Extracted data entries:
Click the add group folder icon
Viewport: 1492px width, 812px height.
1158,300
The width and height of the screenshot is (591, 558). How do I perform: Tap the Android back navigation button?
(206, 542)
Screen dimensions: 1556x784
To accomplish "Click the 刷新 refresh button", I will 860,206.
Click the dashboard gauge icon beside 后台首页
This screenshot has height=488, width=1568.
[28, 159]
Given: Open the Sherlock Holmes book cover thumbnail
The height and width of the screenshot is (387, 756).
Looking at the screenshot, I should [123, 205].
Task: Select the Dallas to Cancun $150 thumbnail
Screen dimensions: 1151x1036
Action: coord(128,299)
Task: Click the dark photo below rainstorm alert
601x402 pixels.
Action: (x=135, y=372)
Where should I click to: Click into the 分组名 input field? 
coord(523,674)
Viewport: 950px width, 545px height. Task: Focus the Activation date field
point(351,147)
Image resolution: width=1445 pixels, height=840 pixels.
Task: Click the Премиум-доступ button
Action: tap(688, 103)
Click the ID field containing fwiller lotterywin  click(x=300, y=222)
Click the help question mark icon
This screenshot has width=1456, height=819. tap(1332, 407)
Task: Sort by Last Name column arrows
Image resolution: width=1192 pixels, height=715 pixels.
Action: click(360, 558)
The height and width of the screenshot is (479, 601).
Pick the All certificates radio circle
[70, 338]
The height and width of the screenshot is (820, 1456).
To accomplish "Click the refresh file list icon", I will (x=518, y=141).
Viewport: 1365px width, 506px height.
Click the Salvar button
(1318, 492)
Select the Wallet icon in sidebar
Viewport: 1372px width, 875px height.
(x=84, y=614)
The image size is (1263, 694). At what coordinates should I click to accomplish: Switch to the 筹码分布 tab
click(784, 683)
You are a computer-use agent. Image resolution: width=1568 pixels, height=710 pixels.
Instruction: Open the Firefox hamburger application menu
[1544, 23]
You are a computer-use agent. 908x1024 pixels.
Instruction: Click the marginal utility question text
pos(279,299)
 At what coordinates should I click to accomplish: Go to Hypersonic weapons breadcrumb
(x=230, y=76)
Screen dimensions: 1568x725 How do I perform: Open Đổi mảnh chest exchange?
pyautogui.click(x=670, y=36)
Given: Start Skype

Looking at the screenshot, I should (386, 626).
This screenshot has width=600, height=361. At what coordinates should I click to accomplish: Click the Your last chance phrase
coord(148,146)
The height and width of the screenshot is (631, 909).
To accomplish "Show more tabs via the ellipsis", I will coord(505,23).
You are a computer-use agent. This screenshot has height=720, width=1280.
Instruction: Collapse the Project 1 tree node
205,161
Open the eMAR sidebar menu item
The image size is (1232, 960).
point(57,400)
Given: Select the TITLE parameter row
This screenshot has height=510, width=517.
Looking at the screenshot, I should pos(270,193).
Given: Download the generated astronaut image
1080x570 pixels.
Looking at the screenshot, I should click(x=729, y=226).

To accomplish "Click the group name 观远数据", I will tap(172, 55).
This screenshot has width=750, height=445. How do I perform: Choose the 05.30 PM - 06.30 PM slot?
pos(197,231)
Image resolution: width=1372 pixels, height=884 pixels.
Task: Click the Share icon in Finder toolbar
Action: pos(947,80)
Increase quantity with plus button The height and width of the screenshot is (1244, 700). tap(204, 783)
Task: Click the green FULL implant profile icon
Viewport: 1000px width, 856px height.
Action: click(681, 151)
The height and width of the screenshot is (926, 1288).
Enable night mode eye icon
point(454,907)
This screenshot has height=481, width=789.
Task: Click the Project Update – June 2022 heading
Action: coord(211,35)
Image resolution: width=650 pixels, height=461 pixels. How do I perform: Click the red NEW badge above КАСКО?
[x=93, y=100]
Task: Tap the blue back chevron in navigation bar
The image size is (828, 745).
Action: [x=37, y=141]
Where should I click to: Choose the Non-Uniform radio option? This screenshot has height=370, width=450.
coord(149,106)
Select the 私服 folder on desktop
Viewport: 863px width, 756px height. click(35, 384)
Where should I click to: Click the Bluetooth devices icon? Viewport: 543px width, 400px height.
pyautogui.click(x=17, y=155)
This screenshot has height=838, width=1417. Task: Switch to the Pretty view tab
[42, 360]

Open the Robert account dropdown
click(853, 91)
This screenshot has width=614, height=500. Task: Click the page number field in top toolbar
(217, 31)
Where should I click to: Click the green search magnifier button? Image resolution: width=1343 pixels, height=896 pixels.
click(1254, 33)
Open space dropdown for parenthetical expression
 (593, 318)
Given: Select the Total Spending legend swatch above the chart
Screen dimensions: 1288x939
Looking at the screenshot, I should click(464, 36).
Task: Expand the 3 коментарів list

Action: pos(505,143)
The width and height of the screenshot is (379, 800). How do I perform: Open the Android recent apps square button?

### [Stated exercise]
Write out every one of the rows above word for word, with nothing changed or left out.

### [Exercise result]
Click the add group folder icon
Viewport: 1492px width, 812px height.
1158,300
The width and height of the screenshot is (591, 558). How do I perform: Tap the Android back navigation button?
(206, 542)
Screen dimensions: 1556x784
To accomplish "Click the 刷新 refresh button", I will 860,206.
Click the dashboard gauge icon beside 后台首页
This screenshot has height=488, width=1568.
[28, 159]
Given: Open the Sherlock Holmes book cover thumbnail
The height and width of the screenshot is (387, 756).
Looking at the screenshot, I should [123, 205].
Task: Select the Dallas to Cancun $150 thumbnail
Screen dimensions: 1151x1036
Action: coord(128,299)
Task: Click the dark photo below rainstorm alert
601x402 pixels.
Action: (x=135, y=372)
Where should I click to: Click into the 分组名 input field? 
coord(523,674)
Viewport: 950px width, 545px height. Task: Focus the Activation date field
point(351,147)
Image resolution: width=1445 pixels, height=840 pixels.
Task: Click the Премиум-доступ button
Action: tap(688, 103)
Click the ID field containing fwiller lotterywin  click(x=300, y=222)
Click the help question mark icon
This screenshot has width=1456, height=819. tap(1332, 407)
Task: Sort by Last Name column arrows
Image resolution: width=1192 pixels, height=715 pixels.
Action: click(360, 558)
The height and width of the screenshot is (479, 601).
Pick the All certificates radio circle
[70, 338]
The height and width of the screenshot is (820, 1456).
To accomplish "Click the refresh file list icon", I will (x=518, y=141).
Viewport: 1365px width, 506px height.
Click the Salvar button
(1318, 492)
Select the Wallet icon in sidebar
Viewport: 1372px width, 875px height.
(x=84, y=614)
The image size is (1263, 694). At what coordinates should I click to accomplish: Switch to the 筹码分布 tab
click(784, 683)
You are a computer-use agent. Image resolution: width=1568 pixels, height=710 pixels.
Instruction: Open the Firefox hamburger application menu
[1544, 23]
You are a computer-use agent. 908x1024 pixels.
Instruction: Click the marginal utility question text
pos(279,299)
 At what coordinates should I click to accomplish: Go to Hypersonic weapons breadcrumb
(x=230, y=76)
Screen dimensions: 1568x725 How do I perform: Open Đổi mảnh chest exchange?
pyautogui.click(x=670, y=36)
Given: Start Skype

Looking at the screenshot, I should (386, 626).
This screenshot has width=600, height=361. At what coordinates should I click to accomplish: Click the Your last chance phrase
coord(148,146)
The height and width of the screenshot is (631, 909).
To accomplish "Show more tabs via the ellipsis", I will coord(505,23).
You are a computer-use agent. This screenshot has height=720, width=1280.
Instruction: Collapse the Project 1 tree node
205,161
Open the eMAR sidebar menu item
The image size is (1232, 960).
point(57,400)
Given: Select the TITLE parameter row
This screenshot has height=510, width=517.
Looking at the screenshot, I should pos(270,193).
Given: Download the generated astronaut image
1080x570 pixels.
Looking at the screenshot, I should click(x=729, y=226).

To accomplish "Click the group name 观远数据", I will tap(172, 55).
This screenshot has width=750, height=445. How do I perform: Choose the 05.30 PM - 06.30 PM slot?
pos(197,231)
Image resolution: width=1372 pixels, height=884 pixels.
Task: Click the Share icon in Finder toolbar
Action: pos(947,80)
Increase quantity with plus button The height and width of the screenshot is (1244, 700). tap(204, 783)
Task: Click the green FULL implant profile icon
Viewport: 1000px width, 856px height.
Action: click(681, 151)
The height and width of the screenshot is (926, 1288).
Enable night mode eye icon
point(454,907)
This screenshot has height=481, width=789.
Task: Click the Project Update – June 2022 heading
Action: coord(211,35)
Image resolution: width=650 pixels, height=461 pixels. How do I perform: Click the red NEW badge above КАСКО?
[x=93, y=100]
Task: Tap the blue back chevron in navigation bar
The image size is (828, 745).
Action: [x=37, y=141]
Where should I click to: Choose the Non-Uniform radio option? This screenshot has height=370, width=450.
coord(149,106)
Select the 私服 folder on desktop
Viewport: 863px width, 756px height. click(35, 384)
Where should I click to: Click the Bluetooth devices icon? Viewport: 543px width, 400px height.
pyautogui.click(x=17, y=155)
This screenshot has height=838, width=1417. Task: Switch to the Pretty view tab
[42, 360]

Open the Robert account dropdown
click(853, 91)
This screenshot has width=614, height=500. Task: Click the page number field in top toolbar
(217, 31)
Where should I click to: Click the green search magnifier button? Image resolution: width=1343 pixels, height=896 pixels.
click(1254, 33)
Open space dropdown for parenthetical expression
 (593, 318)
Given: Select the Total Spending legend swatch above the chart
Screen dimensions: 1288x939
Looking at the screenshot, I should click(464, 36).
Task: Expand the 3 коментарів list

Action: pos(505,143)
The width and height of the screenshot is (379, 800). How do I perform: Open the Android recent apps square button?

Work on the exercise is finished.